La Grèce se prépare à accueillir 1 million de réfugiés en 2016 - après en avoir vu passer quelques 856 000 l'année précédente. Pour la seule journée du 17 février, 4 200 personnes se sont échoués sur les rivages grecs. À Munich, le premier ministre français a proposé une réponse à l'effroi : que l'Europe stoppe tout, cesse d'accueillir les réfugiés et le dise haut et fort.
Ce discours, un affront à l'allié allemand et un signe d'abandon moral, ne résoudra rien du désastre qui s’annonce. Sa violence sous-jacente rend seulement l'Europe un peu plus dépendante de la réponse Turque : comment en effet atteindre cet objectif sinon en stoppant brutalement la marche des vulnérables ? Femmes et enfants. A moins de vouloir confier ce travail à d'autres, encore plus en amont.
Comment faire pour stopper ce sombre commerce d'êtres humains organisé depuis les rives du Bosphore ? Comment maîtriser, accueillir en responsabilité et en sécurité les personnes en besoin de protection ? Comment éviter la dislocation de l'Union ? Monsieur Erdogan, qui connaît une partie de la réponse, peut desserrer le nœud de la corde avec lequel il enserre l'Europe quand il le souhaitera : tout dépendra de ce que l'UE mettra dans la corbeille.

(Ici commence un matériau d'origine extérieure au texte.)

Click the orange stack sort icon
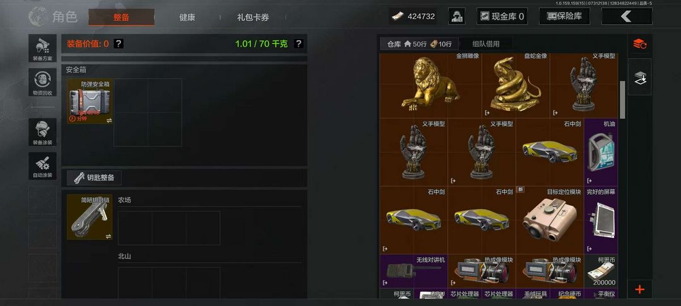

Trois milliards d'euros lui ont été offerts, mais ce n'est pas assez. Car il le sait bien, lui, que ce n'est pas le concept de « hot spot » mis sur le marché de la communication par les eurocrates il y a quelques mois, qui va résoudre la crise. Et faudrait-il encore qu'ils fonctionnent dans toutes leurs dimensions !
Dans la course à la si mal nommée « relocalisation » des migrants, les réseaux mafieux ont une réponse bien plus concurrentielle et rapide que celles des fonctionnaires européens préposés à la répartition. Certes, elle est dangereuse et onéreuse, mais en 7 jours maximum le migrant parvient à bon port, en Allemagne ou en Suède. L'avantage comparatif avec l’Union, qui propose un mécanisme de relocalisation et d’identification, est évident. Sur les 1 000 réfugiés ayant fait connaître leur souhait d'en bénéficier, seuls 300 ont été transférés dans les pays de l’UE. Dans le même temps, 856 000 personnes transitaient par la Grèce.
Le hot spot est pour l'heure une usine photographique et à empreinte digitale. Mais cette base de données n'aura aucun sens si elle n'est pas bientôt connectée dans toute l'Europe avec celle de la Turquie et bientôt celle du Liban et de la Jordanie, tous fichiers pertinents confondus, Eurodac, Europol et consorts. C'est la prochaine étape indispensable pour faire de la Turquie un pays tiers sûr où les réfugiés seront retenus, pensent les stratèges de l’Union.
Devant l'impératif sécuritaire, le droit d’asile, le principe de non refoulement et la solidarité ne pèsent pas lourd. Que va-t-il se passer dans les mois qui viennent ? La situation est amenée à se durcir encore : l'armée grecque prendra le contrôle des hot spots sous quelques semaines. Ironie de l'histoire, la plupart des acteurs en Grèce en accepte la perspective, même les anarchistes. Cette armée sera autorisée à retenir les personnes pour une période de 3 à 25 jours, mais cela n’a pas d’importance puisque, compte tenu du nombre d’arrivées, la mesure apparait déjà comme inapplicable. Quant à la Turquie, elle tente de monnayer la tranquillité de l'Europe contre des visas et un soutien indéfectible des pays de l'Otan dans son combat contre les Kurdes.
La solution à cet exode régional réside évidemment dans la conclusion d'un accord politique en Syrie par compromis ou par puissance. Dans cette attente très incertaine, il nous reste à plaider pour l'ouverture de voies de migrations légales en Europe au titre de la relocalisation, des voies sécurisées, rapides, solidaires, notamment à partir de la Grèce. Cette Grèce qu’il ne faut pas exclure mais aider. Monsieur Valls, la seule réponse à l'effroi est l'organisation de la solidarité européenne et non son abandon. C’est une réponse qui demande un plan C, celui du courage, celui de se tenir debout, solide sur les valeurs fondatrices de l’Union. Il en va tout simplement de notre avenir commun de paix et de démocratie.